• [What to produce]:
Lines before the one containing "Leer más (582, 1627)" are to be left out; that line and all after it, through the end of the material below, are to be written out exactly.

• [Extracted material]:

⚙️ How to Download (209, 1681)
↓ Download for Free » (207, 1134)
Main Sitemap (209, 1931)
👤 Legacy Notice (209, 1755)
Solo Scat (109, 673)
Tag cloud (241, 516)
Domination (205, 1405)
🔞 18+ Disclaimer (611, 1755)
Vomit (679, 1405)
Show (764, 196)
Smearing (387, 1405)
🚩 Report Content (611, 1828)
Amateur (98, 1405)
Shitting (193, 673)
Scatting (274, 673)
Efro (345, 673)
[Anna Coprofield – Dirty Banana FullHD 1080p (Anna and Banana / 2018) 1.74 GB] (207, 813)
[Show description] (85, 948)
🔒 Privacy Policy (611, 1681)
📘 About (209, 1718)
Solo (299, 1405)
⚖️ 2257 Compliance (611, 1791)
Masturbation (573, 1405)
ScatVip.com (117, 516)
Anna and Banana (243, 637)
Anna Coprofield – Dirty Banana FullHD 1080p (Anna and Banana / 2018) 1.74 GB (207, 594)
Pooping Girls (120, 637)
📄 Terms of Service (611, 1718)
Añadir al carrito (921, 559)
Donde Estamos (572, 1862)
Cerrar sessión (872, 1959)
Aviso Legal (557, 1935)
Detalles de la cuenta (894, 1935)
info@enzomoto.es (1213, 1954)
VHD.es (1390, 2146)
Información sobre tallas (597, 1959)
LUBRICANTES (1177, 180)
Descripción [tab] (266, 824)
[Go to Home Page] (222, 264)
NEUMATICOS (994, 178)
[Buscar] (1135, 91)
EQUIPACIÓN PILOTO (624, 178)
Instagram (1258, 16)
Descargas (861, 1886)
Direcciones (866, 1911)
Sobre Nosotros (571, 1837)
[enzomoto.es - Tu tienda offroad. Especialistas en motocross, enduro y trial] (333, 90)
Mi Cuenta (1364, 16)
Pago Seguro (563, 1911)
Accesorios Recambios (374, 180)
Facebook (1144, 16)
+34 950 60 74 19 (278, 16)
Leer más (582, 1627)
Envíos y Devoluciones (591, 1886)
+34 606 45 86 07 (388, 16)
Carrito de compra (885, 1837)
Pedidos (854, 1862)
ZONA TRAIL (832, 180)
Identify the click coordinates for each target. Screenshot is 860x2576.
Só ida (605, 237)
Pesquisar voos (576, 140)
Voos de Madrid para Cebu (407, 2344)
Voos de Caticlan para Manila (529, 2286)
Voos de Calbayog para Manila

• [Result for this exercise]:
Leer más (582, 1627)
Envíos y Devoluciones (591, 1886)
+34 606 45 86 07 (388, 16)
Carrito de compra (885, 1837)
Pedidos (854, 1862)
ZONA TRAIL (832, 180)
Identify the click coordinates for each target. Screenshot is 860x2576.
Só ida (605, 237)
Pesquisar voos (576, 140)
Voos de Madrid para Cebu (407, 2344)
Voos de Caticlan para Manila (529, 2286)
Voos de Calbayog para Manila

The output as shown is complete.